Given the volatility in the financial markets beginning the week of February 20, 2020, it’s helpful to review the state of the U.S. economy entering into this stressful period, what’s happened since, and some of the potential economic impacts. Here is our take on those topics.


  1. At the beginning of 2020, the U.S. economy was in very strong shape, with unemployment falling and the labor force participation rate and wages rising.
  2. Compared to 2008-09, this is not a financial crisis but rather a health crisis, which tends to be much shorter in duration (typically several months) and which should lessen in magnitude as the Northern Hemisphere approaches spring and summer. Banks are in the strongest capital positions ever, and strong banks with the ability to lend are obviously important to the sustainability and health of the economy. Further, the ratio of consumer debt to gross domestic product (GDP) is about 75%, its lowest since 2002, down from almost 100% in 2008.
  3. Lower interest rates will help governments, consumers and corporations refinance debt, leading to lower debt burdens within those sectors of the economy.

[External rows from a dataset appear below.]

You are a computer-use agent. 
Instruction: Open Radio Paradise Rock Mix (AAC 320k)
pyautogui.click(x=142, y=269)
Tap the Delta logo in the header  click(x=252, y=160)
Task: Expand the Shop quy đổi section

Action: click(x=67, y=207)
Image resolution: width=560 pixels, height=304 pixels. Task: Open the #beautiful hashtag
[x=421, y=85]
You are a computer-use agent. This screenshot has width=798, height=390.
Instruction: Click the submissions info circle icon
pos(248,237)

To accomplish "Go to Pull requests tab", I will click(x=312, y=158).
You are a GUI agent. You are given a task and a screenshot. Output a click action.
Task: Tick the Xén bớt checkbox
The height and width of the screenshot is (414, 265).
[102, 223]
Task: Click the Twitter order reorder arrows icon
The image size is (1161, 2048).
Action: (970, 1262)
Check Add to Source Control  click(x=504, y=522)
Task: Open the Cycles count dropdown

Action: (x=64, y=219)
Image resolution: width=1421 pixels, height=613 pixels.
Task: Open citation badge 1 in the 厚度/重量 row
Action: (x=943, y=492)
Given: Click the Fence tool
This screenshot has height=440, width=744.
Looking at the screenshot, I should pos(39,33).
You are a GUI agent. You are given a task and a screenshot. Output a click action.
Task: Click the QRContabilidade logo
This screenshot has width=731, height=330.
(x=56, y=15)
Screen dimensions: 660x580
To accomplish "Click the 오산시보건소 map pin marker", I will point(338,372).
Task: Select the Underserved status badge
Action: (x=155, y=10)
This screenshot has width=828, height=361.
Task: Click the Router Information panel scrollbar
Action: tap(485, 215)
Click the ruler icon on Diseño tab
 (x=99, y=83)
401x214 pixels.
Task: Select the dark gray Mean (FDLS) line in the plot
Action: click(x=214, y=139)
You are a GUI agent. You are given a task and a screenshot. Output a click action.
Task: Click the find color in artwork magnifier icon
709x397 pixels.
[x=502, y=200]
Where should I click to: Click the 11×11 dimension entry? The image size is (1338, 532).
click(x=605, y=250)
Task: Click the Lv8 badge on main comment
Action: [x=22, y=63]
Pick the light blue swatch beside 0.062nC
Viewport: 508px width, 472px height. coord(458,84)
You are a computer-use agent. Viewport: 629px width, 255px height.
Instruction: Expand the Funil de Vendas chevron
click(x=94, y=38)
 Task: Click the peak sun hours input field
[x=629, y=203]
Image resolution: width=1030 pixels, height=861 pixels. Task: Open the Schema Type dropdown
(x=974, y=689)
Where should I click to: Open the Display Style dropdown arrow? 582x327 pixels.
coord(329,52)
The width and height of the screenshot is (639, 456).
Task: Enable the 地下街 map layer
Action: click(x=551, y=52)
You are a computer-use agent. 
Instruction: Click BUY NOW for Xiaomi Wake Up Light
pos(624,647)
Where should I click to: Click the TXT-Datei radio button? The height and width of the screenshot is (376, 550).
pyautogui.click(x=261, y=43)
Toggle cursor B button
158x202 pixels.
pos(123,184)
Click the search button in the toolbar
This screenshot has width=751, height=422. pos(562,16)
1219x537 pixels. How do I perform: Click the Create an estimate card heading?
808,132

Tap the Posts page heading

However, lower interest rates, along with lower stock prices, will put further stress on state and local pension plans, many of which are already severely underfunded. In order to minimize risk, we have been avoiding buying bonds from a significant number of these states. A sustained period of low rates will also impact savers, increasing the need for other parts of the portfolio to generate the returns needed to fund retirement and other goals. We also expect that we will see yields on short-term fixed income, such as money market funds, drop substantially as well, increasing the “cost” of cash.
  4. While bad for energy companies, their stockholders and potentially their bondholders, collapsing energy prices are effectively a big “tax cut” for consumers. Also, companies that are heavy energy users (e.g., airlines) will benefit, to some degree offsetting the losses associated with lower energy prices in other sectors of the economy. However, there is significant risk to the high-yield corporate bond market, as there is $85 billion of high-yield debt issued by energy companies, and with oil prices below $40 a barrel, many of these companies will struggle to generate profits. Much of that debt matures in the next four years. In this type of environment, one can expect the high-yield corporate bond market to be highly correlated with the stock market, which is one of the reasons we generally do not recommend high-yield bonds as part of client fixed-income portfolios. High-yield bonds do not provide effective diversification within a portfolio that already owns stocks.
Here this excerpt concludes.